§ **Tasks to perform**
• 1. In the interview with River Coello, what areas does the introduction name where duality appears in Coello's life?
• 2. Extend the interview with River Coello past its final sentence.

§ **Text shown**
National Coming Out Week: A Conversation with Keynote Speaker River Coello

River Coello

October 2, 2019

By Hannah Brauer (she/her/hers), Photographer/Writer Student Lead

 

River Coello (she/her, he/him), queer and trans interdisciplinary artist, is a warrior of writing and performance. Coello graduated from the University of Michigan Ford School of Public Policy in 2014 and has since published a new book, “self/ser: poems on queer and trans existence and love,” a book of poems translated in Spanish and English written in the United States and Ecuador, Coello’s two homes.

Duality is a powerful theme in Coello’s life, between gender, language, and nationalities, as I discovered in our following conversation. Coello will be the Keynote Speaker at the Spectrum Center National Coming Out Week event on October 8 from 6:30 p.m.-7:30 p.m. at the School of Social Work.

 

Hannah: I saw on your website that you identify as a “queer and trans interdisciplinary artist.” Can you elaborate a little more on that and your past work?

River: “There’s been a lot of intersections when it comes to that work. At my core, I’ve been a writer for most of my life. I started writing poetry when I was 12 years old, and it was a great place for me to process some of my world. A lot of it was difficult to make sense of, and through poetry I found a really safe place to just play and process. For acting and performing, that came much later, but I felt that I was just so interested in storytelling and performance, which really is just the next step of writing. I’ve always been so curious about the connection between oral history, poetry, spoken word, and anything that centers on marginalized voices.

“As much as I am able to perform or play roles, I am so very proud of my trans identity and my transness. I’m intentional about it. Pushing the industry forward to think, ‘How do we cater to trans artists?’... I’m also bigender, so sometimes I play male or female roles or in a non-binary space. It’s important to me that it’s queer.”

§ **Supplied records**

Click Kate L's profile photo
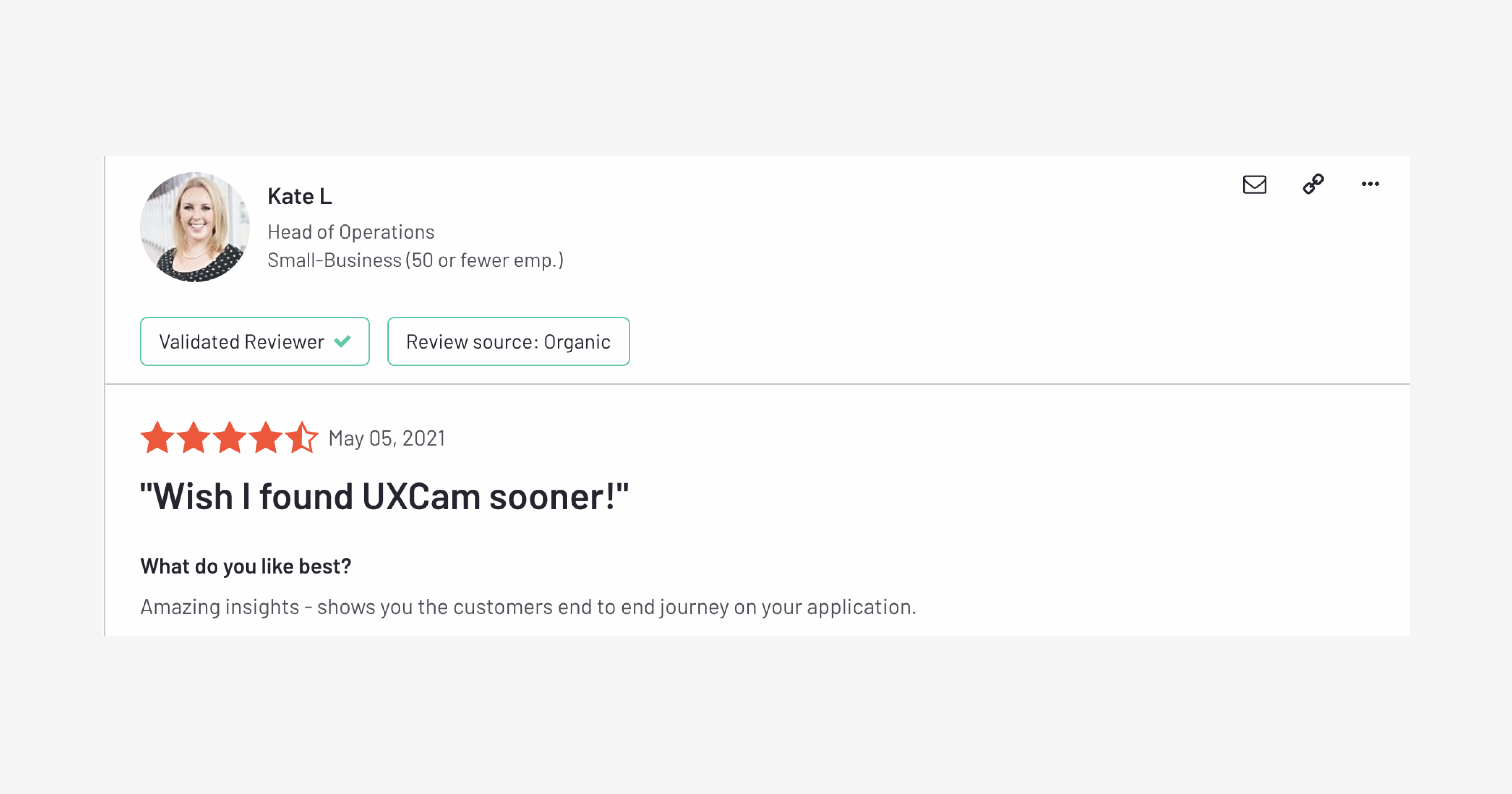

* * *

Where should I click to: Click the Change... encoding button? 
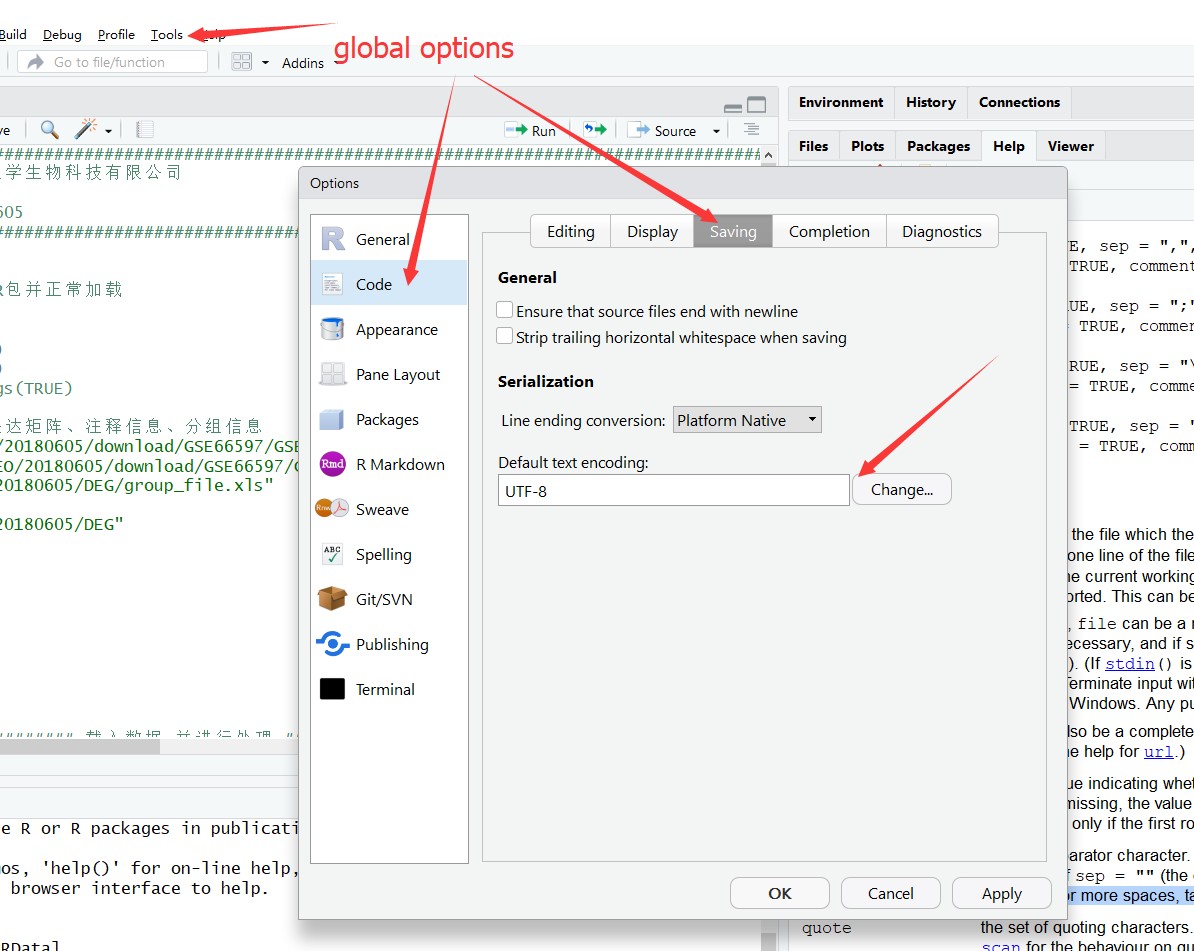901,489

§ **Answers to the exercises**
• 1. Gender, language, and nationalities.

• 2.
H: How has your art allowed you to express your identity?

R: “Both writing and performing have been incredibly healing in my own journey. I’ve been able to process my worlds and the emotions that come with it. As it relates to coming out, I think my coming out to myself usually happens in writing. I’ve also had a lot of incredible discoveries onstage with multiple characters, sometimes in a different gender. I think playful performance across genders was really healing and powerful for me in my own journey.

“In my poetry, I’ve noticed throughout the years that I like to write to people in my life or to myself or to younger or future versions of myself. A lot of my poems will be short letters and these conversations that I envision happening with important people in my life are happening on paper.

“Another aspect that I’m really excited about, especially on this book tour, is how art is connective and expansive. I know that in many ways, because of that transparency and vulnerability, a lot of different people can relate to it, not just queer and trans folks. But it is especially powerful for those communities, so when I get to interact with them and hear about how they interact with my work, I grow as a person and as an artist.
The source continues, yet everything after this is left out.